Sunday, May 9, 2010

Mother's Day

Proverbs 31:28 Her children arise and call her blessed; her husband also, and he praises her.

Happy Mother's Day to all the moms who read my blog. I am so thankful that I am here to celebrate another Mother's Day. Last year, at this time, I was getting ready to start chemo...had surgery for port placement a few days before. I remember thinking that I hope to celebrate many more Mother's Day so here is the first Mother's Day after surviving cancer!!!! Praise the Lord!! I hope each of you that are mom's have a great Mother's Day too. Happy Mother's Day to my own mom. She has been a great supporter through my whole journey with cancer. Love you Mom....I appreciate all the wonderful things you have done for me....going with me to chemo, taking care of me afterwards, the phone calls and emails always checking up on me, faithfully reading my blog, the sweet gifts, going with me to pick up boys from Worldview camp (that was a fun trip), praying, and just loving on me. I love you , Mom.

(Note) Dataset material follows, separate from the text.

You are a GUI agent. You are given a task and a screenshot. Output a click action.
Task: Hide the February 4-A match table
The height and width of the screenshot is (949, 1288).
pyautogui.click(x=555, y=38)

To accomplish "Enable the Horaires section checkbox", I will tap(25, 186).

I had a coumadin level done on Friday. It was still low but a tad bit higher than the previous level. It was 1.8. The nurse was afraid to increase my dosage except she just increased Friday's dose. She thinks that they are checking it too much and should give it time for the higher doses to catch up in my body. We just can't figure out why it's low. I am now wondering if that new cancer medication is the reason. I started that in Feb. I will ask the next time I go which will be in 2 weeks. I worked all day yesterday cleaning my house which really tired me out and today I feel so stiff. Didn't do anything that strenous so not sure why my body feels like I've gone on a hike. lol. My hair is growing so slowly but at least I have hair and it's thick. It seems before cancer that my hair was fast growing for I was always needing to cut my bangs. It has grown so won't complain. I am trying to learn not to complain about my hair....I am happy that I have some.

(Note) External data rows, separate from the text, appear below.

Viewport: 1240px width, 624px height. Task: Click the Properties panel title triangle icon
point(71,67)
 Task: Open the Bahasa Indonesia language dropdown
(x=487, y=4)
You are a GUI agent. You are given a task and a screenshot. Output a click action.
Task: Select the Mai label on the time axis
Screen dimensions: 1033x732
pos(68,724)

I think that my brother-in-law starts his radiation treatments this next week. He is ready to get it started and going so he can be done with it. Thanks for all your prayers and support. Love you all. Again....Happy Mother's Day. And to the ones who aren't moms yet and to the ones who are moms, tell your mom that you love them.

Proverbs 31:29-31 Many women do noble things, but you surpass them all. Charm is deceptive, and beauty is fleeting; but a woman who fears the Lord is to be praised. Give her the reward she has earned, and let her works bring her praise at the city gate.